Wave Rider Energy Takes A Mechanical Approach
The Wave Rider is a floating wave energy converter (WEC). It comprises an open steel truss with numerous buoyancy pontoons that keep the structure afloat. Along the length of the structure is a series of below surface buoys that move up and down as a wave passes. This movement causes the rotation of an axle on top of the structure which connects via a chain system to various generators that convert the mechanical energy into electrical energy. “Being mechanical rather than hydraulic we achieve a high efficiency,” says Wave Rider Energy’s Founder, Christian Gerlach.
See the animated video of how Wave Rider works.
A prototype was trialled off Adelaide in November 2011 and at 111m long, 13m wide and 4m high it rivals the production scale modules of some developers. “Capacity was not so critical for the pilot, but was around 500kW,” says Christian. “It proved that the technology worked, it generated electricity, behaved well and remained stable in high wave conditions.”
This has given Wave Rider Energy the confidence to go straight to the pre-commercial scale. This next platform has been designed and once built will be deployed off Elliston in South Australia with the aim of connecting it to the grid. Suited to water depths of 30-40m, it will be 150m long, 13m wide and 6m high. Christian conservatively estimates a capacity factor of 40%. With a rating of 2.4MW, that equates to an average output of 1MW.

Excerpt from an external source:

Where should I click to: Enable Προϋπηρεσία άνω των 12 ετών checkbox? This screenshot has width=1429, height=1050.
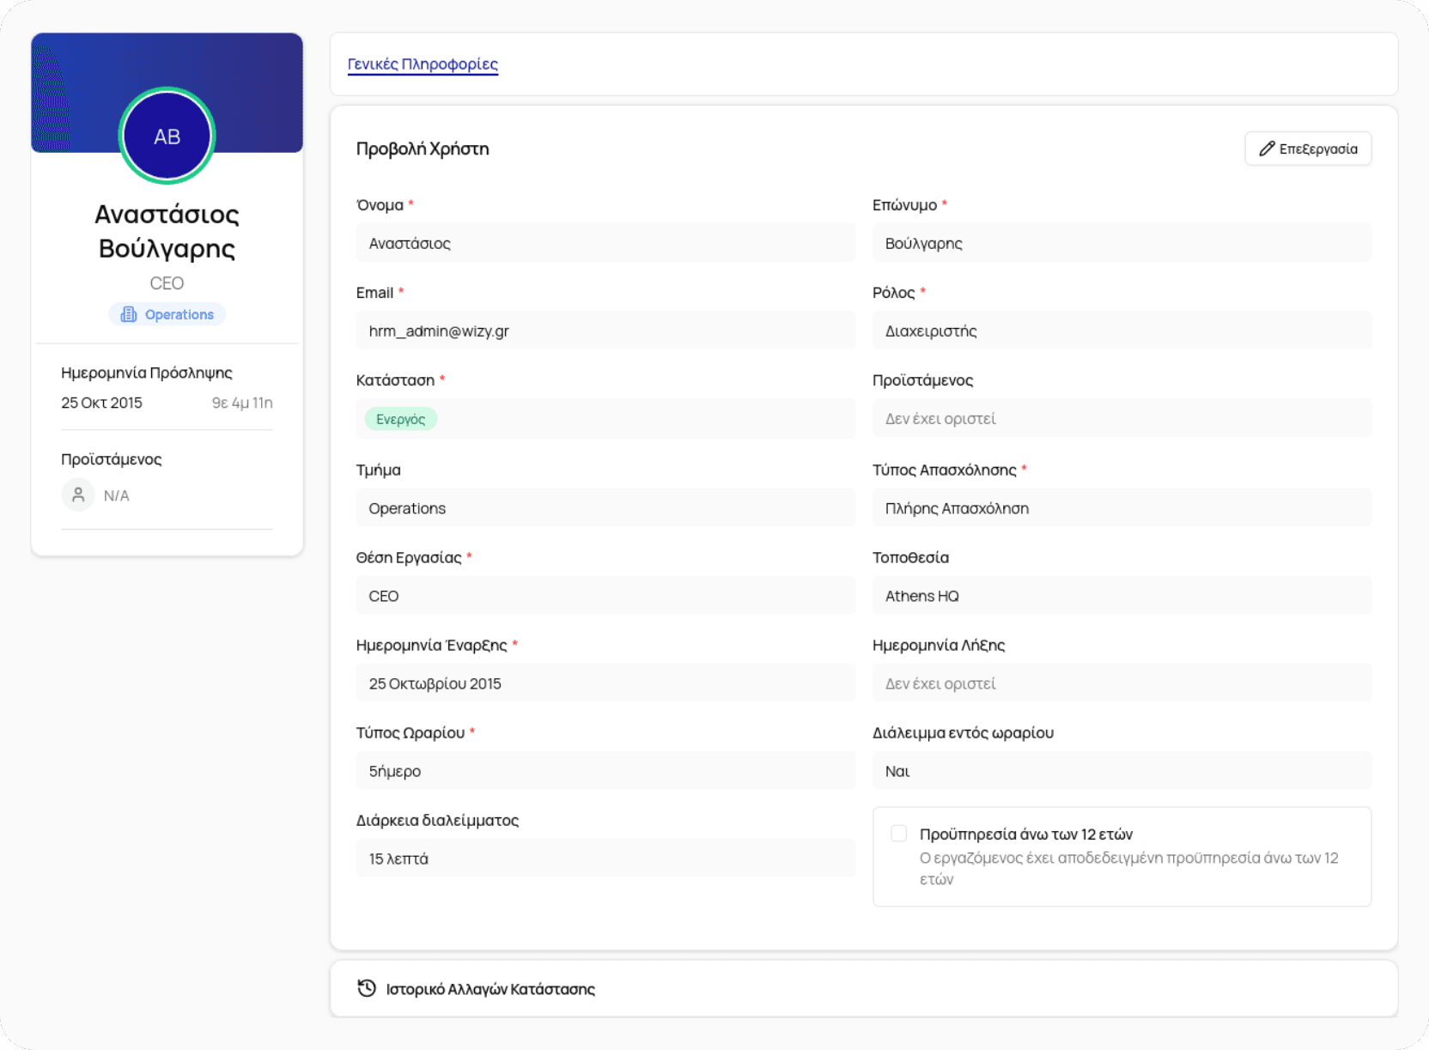pyautogui.click(x=898, y=834)
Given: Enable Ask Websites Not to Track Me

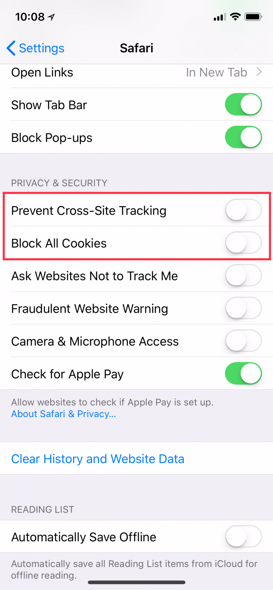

With access to private funding, Christian says that government and EPA licensing are his major challenges at the moment. As it is still relatively early days, he is not yet willing to provide an estimate of the cost of energy.
Christian feels that wave energy is not really on the radar of the Australian government. “Things like feed in tariffs for wave energy, which can be found in Europe, have not been implemented here,” he says. “This is why many Australian companies are also looking at markets overseas.”